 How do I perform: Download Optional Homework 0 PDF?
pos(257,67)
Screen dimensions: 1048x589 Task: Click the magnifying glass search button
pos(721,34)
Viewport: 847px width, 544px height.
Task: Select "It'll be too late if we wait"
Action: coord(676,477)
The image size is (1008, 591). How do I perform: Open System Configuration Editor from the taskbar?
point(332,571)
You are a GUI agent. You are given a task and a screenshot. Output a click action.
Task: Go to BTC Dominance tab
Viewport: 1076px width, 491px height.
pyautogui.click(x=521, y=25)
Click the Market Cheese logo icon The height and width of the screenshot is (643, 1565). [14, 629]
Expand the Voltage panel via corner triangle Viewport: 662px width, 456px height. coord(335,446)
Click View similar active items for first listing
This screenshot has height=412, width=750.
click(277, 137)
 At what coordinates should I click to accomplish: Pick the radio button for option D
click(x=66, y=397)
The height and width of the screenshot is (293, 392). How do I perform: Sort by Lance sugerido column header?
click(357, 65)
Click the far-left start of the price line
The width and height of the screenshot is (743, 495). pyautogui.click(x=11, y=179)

◆ ◆ ◆ ◆ ◆

[Short task]:
Collect every line of the data above that contains the word "screenshot". Case counts.

[Written solution]:
You are a GUI agent. You are given a task and a screenshot. Output a click action.
Click the Market Cheese logo icon The height and width of the screenshot is (643, 1565). [14, 629]
This screenshot has height=412, width=750.
The height and width of the screenshot is (293, 392). How do I perform: Sort by Lance sugerido column header?
The width and height of the screenshot is (743, 495). pyautogui.click(x=11, y=179)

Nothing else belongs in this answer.